The European Commission authorised an Austrian scheme with a budget of approximately 1.2 million which aims at supporting farmers in Austria who encounter difficulties as a result of the current economic crisis.
The scheme is open to farmers in all sub-sectors of primary agricultural production, provided they were not already in difficulty on 1 July 2008 (i.e. before the beginning of the crisis). The scheme limits the aid granted to farmers to amounts of up to 15,000.
Aid under this scheme can be granted until 31 December 2010 and complements other crisis measures already put in place by the Austrian authorities in application of the Temporary Crisis Framework. The scheme provides aid in the form of direct grants, interest rate subsidies, subsidised loans and subsidised guarantees. It will be granted by the Bund and the Länder.

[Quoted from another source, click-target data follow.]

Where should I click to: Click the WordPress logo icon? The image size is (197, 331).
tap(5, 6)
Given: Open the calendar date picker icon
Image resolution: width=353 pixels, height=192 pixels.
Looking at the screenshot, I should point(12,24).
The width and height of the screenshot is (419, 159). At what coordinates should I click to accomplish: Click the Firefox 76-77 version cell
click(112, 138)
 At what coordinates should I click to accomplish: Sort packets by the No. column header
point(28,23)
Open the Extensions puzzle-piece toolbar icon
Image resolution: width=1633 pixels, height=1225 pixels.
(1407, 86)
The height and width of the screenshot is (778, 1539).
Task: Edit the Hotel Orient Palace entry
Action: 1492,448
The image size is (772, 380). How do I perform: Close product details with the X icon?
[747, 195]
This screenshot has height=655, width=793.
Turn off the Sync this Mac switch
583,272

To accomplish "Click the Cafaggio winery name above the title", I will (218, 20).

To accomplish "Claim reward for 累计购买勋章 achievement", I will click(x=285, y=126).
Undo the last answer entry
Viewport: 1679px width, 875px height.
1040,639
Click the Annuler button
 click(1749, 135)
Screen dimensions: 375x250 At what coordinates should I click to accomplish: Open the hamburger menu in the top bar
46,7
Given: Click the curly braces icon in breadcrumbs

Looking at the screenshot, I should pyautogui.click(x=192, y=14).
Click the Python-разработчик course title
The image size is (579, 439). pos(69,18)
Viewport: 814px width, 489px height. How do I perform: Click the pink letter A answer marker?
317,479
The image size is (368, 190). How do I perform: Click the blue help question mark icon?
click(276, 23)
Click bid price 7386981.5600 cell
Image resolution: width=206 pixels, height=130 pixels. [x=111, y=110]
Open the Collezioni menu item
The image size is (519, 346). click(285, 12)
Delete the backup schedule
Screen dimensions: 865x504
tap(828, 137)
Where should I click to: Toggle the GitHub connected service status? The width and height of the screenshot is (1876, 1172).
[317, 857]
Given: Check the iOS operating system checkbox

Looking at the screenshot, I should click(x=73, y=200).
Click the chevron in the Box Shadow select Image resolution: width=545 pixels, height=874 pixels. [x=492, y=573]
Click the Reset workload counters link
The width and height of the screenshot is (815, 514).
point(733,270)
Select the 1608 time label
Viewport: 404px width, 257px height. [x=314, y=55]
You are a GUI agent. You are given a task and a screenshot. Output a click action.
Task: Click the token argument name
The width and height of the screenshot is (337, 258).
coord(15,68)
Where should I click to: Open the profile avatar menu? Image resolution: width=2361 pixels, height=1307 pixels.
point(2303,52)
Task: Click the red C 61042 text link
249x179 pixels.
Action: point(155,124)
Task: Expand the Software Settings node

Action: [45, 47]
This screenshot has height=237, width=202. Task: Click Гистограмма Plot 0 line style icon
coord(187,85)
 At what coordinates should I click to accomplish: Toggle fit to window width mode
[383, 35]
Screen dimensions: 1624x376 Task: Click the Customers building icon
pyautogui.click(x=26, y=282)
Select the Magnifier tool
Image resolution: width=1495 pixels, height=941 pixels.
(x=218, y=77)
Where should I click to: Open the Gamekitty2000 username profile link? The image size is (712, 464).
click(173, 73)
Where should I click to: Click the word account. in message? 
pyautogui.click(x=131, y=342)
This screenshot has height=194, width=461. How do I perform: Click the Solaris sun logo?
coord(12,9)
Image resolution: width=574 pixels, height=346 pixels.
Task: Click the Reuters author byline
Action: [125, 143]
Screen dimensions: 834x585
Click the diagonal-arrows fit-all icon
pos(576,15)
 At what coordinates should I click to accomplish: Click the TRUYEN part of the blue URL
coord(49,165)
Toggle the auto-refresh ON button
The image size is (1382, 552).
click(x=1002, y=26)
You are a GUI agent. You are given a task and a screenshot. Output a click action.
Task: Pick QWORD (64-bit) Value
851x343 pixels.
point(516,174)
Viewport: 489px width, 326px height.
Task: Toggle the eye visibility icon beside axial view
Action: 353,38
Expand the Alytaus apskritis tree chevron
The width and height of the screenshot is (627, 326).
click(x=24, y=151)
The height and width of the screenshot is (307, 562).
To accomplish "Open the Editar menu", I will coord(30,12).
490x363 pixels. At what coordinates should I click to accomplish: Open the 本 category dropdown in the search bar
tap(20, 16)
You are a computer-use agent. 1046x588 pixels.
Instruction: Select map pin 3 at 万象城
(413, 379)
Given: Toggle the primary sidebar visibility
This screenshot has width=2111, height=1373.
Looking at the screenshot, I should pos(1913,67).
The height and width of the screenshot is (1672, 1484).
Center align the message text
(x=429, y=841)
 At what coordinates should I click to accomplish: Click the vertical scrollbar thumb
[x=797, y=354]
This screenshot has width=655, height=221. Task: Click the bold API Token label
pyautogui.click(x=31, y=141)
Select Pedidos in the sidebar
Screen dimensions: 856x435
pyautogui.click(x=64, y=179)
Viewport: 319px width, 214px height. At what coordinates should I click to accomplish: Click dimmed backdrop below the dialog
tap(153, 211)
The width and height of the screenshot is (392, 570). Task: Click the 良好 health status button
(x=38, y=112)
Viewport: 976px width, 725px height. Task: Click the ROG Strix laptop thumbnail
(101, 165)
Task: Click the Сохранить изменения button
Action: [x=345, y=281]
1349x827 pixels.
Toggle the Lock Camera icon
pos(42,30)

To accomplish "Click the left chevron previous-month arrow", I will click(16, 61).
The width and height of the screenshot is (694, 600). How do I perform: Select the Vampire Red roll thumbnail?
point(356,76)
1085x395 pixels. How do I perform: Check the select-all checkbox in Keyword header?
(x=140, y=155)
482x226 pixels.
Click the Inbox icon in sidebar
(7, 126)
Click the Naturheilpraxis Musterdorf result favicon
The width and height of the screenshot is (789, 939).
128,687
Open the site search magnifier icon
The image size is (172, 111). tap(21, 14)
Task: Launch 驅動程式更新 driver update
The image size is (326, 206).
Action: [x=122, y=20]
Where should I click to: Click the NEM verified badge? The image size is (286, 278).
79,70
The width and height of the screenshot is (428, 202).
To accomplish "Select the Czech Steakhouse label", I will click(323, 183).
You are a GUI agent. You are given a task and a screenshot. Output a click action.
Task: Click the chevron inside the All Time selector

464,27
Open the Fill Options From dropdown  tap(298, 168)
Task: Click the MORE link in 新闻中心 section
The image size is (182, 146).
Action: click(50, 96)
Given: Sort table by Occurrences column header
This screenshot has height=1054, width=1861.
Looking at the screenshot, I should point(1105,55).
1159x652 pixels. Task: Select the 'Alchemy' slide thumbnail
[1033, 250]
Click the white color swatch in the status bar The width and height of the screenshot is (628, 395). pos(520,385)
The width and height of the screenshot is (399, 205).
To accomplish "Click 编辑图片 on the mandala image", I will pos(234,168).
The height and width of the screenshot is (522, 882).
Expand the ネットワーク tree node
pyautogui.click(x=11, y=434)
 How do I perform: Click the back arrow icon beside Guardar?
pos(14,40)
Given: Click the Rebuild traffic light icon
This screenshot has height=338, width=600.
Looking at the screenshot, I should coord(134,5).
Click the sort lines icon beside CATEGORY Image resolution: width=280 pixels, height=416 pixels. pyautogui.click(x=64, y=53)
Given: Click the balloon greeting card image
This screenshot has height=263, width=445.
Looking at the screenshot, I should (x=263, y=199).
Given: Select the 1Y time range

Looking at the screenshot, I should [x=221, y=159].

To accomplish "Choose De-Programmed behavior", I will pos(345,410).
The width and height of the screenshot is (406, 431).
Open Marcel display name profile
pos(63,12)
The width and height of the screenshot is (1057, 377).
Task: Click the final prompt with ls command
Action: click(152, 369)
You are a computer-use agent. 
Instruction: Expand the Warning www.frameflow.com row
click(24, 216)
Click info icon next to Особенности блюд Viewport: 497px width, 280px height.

This scheme is a further application of the Commission’s Temporary framework for State aid measures to support access to finance in the current financial and economic crisis, as amended end of October 2009 in order to allow Member States to grant limited amounts of aid to primary agricultural producers.
The new Austrian scheme meets all the conditions of the Temporary Crisis Framework as amended. In particular, the Austrian authorities demonstrated that it is necessary, proportional and appropriate to remedy a serious disturbance in the economy. The Commission therefore considered that the scheme can be approved under Article 107(3)(b) of the Treaty on the Functioning of the European Union.